本书内容
Chapter 1, Puppet Infrastructure introduces some key techniques for managing your Puppet server and manifests, including version control, automated deployment, file serving, pre-signing and autosigning certificates, scaling with Passenger, and a distributed decentralized Puppet architecture using Git.
Chapter 2, Monitoring, Reporting, and Troubleshooting covers ways that Puppet can report information about what it’s doing, and the status of your systems. This includes graphical and e-mail reports, log and debug messages, dependency graphing, testing and dry-running your manifests, using tags, run stages, and environments, and a guide to some of Puppet’s more common error messages.
Chapter 3, Puppet Language and Style will show you examples of good programming style in Puppet and language constructs that can help you keep your code concise and readable, including conditionals, selectors, case statements, arrays, and regular expressions.

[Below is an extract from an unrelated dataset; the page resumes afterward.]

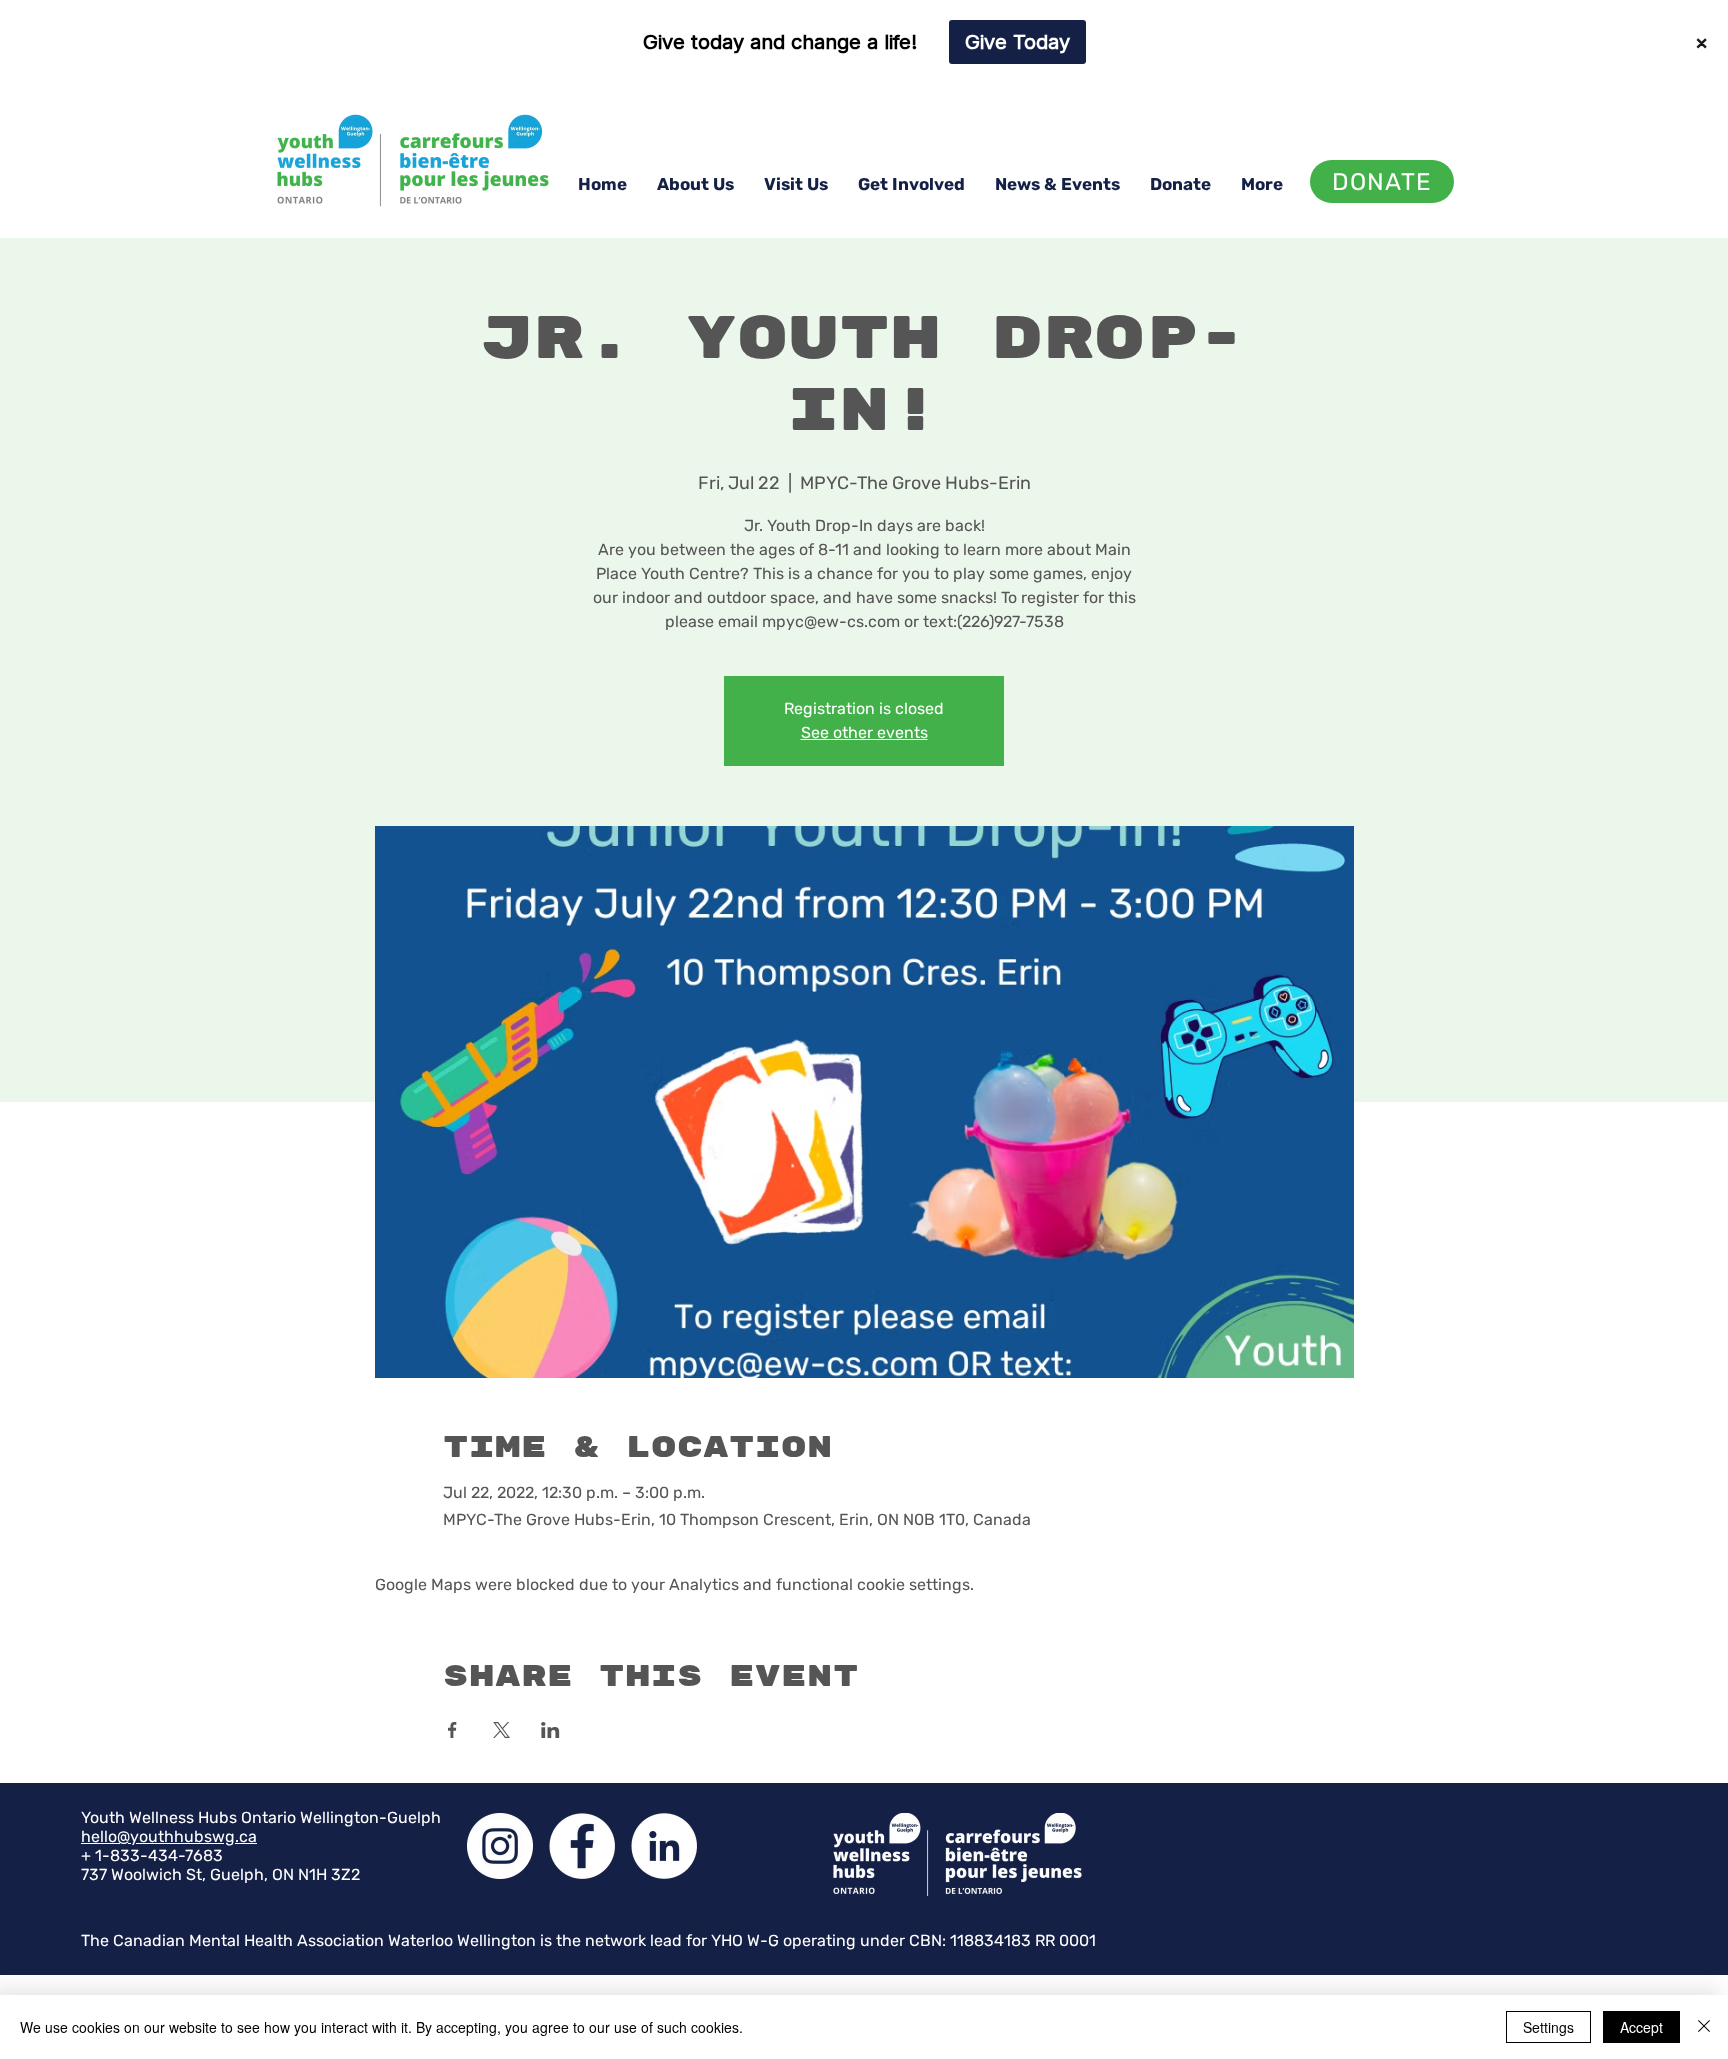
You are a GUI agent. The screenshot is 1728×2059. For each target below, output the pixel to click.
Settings (1548, 2027)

Chapter 4, Writing Better Manifests takes you through structuring your Puppet manifests using node and class inheritance, resource dependencies, and parameterized classes. You’ll also see how to get data in and out of Puppet from the environment using CSV files and shell scripts.
Chapter 5, Working with Files and Packages covers powerful techniques for managing config files, including ERB templates, generating files from snippets, and using the Augeas tool. You’ll also see how to use Puppet to install packages from APT repositories, and how to set up your own APT and Gem repositories.
Chapter 6, Users and Virtual Resources explains how virtual resources can help you manage different combinations of users and packages on different machines, and shows you how to use Puppet’s resource scheduling and auditing features.
Chapter 7, Applications focuses on some specific applications that you may need to manage with Puppet, including complete recipes for Apache and Nginx, MySQL, Drupal, and Rails.
Chapter 8, Servers and Cloud Infrastructure extends the power of Puppet to managing virtual machines, both in the cloud and on your desktop, with recipes for Vagrant and EC2 instances. It also shows you how to set up a Nagios monitoring server, load balancing with HAProxy, firewalls with iptables, network filesystems with NFS, and high-availability services with Heartbeat.
Chapter 9, External Tools and the Puppet Ecosystem looks at the tools that have grown up around Puppet and help you integrate it with the rest of your network, including Puppet Dashboard, Foreman, and MCollective. It also introduces you to some advanced topics including writing your own resource types, providers, and external node classifiers.